The contract – which is the first of its kind for the DOI, according to the agency – will allow the agency to obtain fully contractor-operated/maintained small drones that are ready when needed to support wildland fire operations, search and rescue, emergency management, and other resource missions in the contiguous 48 states and Alaska.
“This contract reinforces our commitment to partnering with industry to provide our employees with the latest technology in carrying out their responsibilities as stewards of our nation’s public lands while also ensuring their safety is paramount,” says Ryan Zinke, DOI secretary. “This capability is key to implementing our new and aggressive approach to combating the threat of large wildfires that I outlined in my Wildland Fire Directive last September.”
The DOI says the award follows a lengthy process to develop mission performance requirements and select a range of experienced commercial providers to meet this need.

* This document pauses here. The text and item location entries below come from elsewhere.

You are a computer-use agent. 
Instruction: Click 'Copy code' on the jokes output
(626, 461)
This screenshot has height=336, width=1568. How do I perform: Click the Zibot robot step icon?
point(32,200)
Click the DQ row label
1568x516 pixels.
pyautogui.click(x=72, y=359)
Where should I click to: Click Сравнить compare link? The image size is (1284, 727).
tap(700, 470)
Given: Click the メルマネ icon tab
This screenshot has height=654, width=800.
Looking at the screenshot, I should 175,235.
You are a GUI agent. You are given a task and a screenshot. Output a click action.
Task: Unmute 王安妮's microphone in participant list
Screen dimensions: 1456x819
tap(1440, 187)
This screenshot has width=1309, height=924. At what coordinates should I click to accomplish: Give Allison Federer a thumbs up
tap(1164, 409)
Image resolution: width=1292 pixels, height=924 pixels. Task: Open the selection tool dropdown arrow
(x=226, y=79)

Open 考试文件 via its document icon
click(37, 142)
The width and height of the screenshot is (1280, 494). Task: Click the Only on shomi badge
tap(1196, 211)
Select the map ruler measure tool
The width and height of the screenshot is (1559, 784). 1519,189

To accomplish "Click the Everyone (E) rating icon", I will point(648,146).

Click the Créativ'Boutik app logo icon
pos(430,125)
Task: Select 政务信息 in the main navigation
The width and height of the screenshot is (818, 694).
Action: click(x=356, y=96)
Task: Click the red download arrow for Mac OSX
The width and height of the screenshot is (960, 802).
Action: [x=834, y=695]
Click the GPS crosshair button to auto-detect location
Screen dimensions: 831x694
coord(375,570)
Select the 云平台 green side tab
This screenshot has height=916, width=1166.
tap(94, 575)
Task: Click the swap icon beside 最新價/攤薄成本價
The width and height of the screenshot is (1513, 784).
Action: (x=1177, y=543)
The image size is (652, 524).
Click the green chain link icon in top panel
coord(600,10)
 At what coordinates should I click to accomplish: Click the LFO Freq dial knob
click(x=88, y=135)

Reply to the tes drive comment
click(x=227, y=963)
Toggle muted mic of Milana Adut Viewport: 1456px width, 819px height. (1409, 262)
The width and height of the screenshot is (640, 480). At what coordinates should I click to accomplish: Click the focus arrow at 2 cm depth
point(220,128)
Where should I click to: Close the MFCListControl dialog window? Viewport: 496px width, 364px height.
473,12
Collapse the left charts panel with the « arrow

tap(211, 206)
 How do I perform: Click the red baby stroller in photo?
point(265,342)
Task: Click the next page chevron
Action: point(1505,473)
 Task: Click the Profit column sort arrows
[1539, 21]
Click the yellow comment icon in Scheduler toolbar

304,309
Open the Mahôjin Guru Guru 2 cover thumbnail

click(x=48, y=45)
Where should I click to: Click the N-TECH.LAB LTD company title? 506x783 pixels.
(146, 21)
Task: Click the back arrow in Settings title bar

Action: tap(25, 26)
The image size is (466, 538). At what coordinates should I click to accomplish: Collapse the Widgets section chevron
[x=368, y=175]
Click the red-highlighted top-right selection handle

Companies receiving awards include Bridger Aerospace of Boseman, Mont.; Insitu of Bingen, Wash.; Pathways2Solutions of Nashville, Tenn.; and Precision Integrated of Newberg, Ore.
The contract consists of one base year with four option years, and the total potential contract value is $17 million, according to the agency. The sUAS selected under the contract will be able to operate during the day or night, without a runway, in sustained winds up to 25 knots, and at altitudes consistent with typical western wildfire environments.
“These contracted small unmanned aircraft systems will supplement the manned firefighting fleet by providing the capability to operate during dense smoke/inversion situations which often occur and have heretofore hampered the aggressive prosecution of destructive wildfires,” comments Jeff Rupert, director of the DOI’s Office of Wildland Fire. “Infrared/thermal camera technology onboard these small unmanned aircraft systems can penetrate smoke and gather/disseminate information to deliver critical situational awareness for incident commanders. These sensors also provide us with the first real opportunity to collect, analyze and archive relevant wildfire suppression and retardant outcome data since aerial suppression began in 1930.”
Like their DOI drone fleet counterparts, these aircraft will operate from within the Temporary Flight Restrictions established over most large wildfires. They will also take advantage of the DOI’s authority from the Federal Aviation Administration to operate beyond the visual line of sight – a critical capability in the smoky wildfire environment, the agency notes.